To do — Write out everything from the line containing "At what coordinates" down to the end of the items, keeping each item's wording and shifting the answer coordinates by adding 118 to every number. Leave out the pictures.

Material to process —
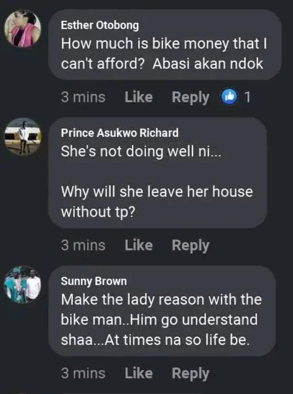The width and height of the screenshot is (293, 394).
Task: Reply to Sunny Brown's comment
Action: [190, 374]
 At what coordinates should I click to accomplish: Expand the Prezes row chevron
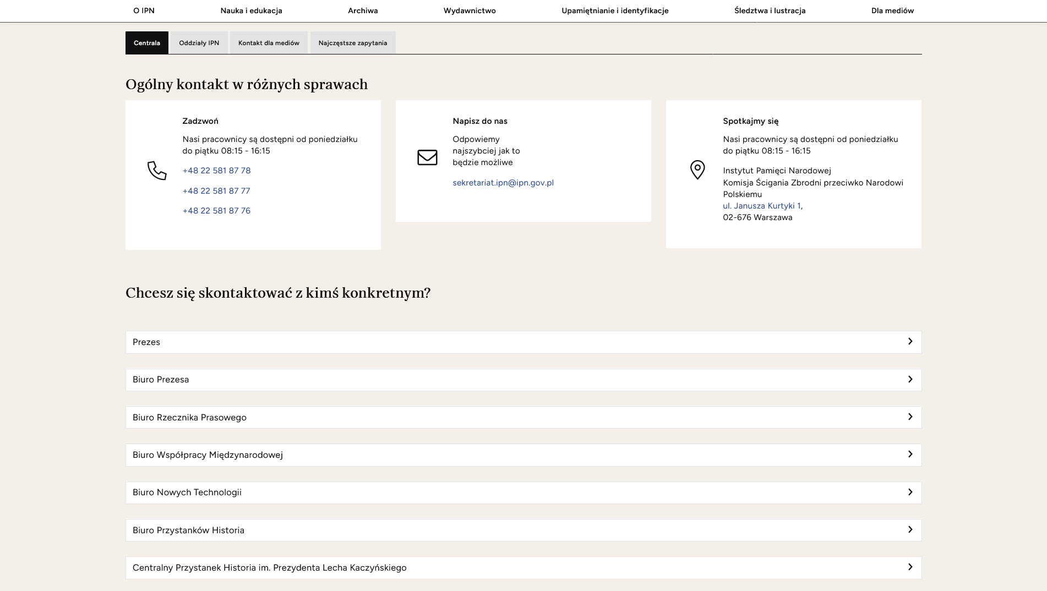[910, 342]
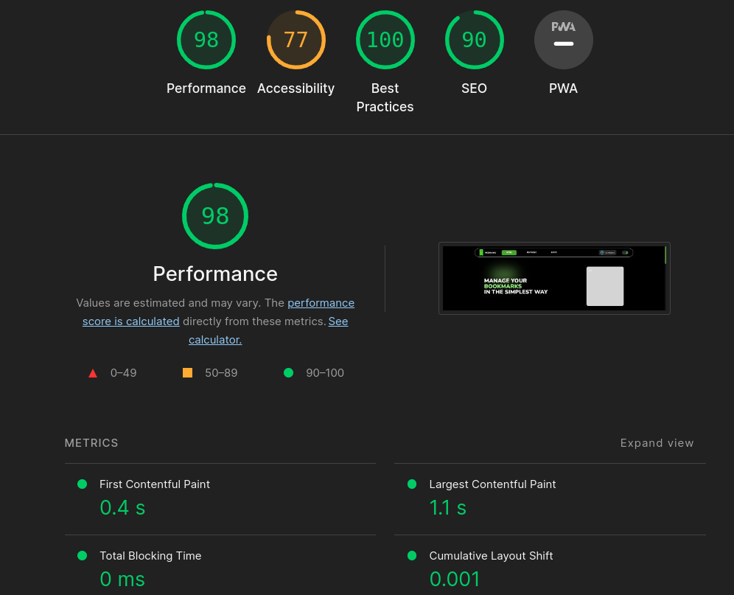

Reply to the exercise —
 At what coordinates should I click to accomplish: Expand the Prezes row chevron
[1028, 460]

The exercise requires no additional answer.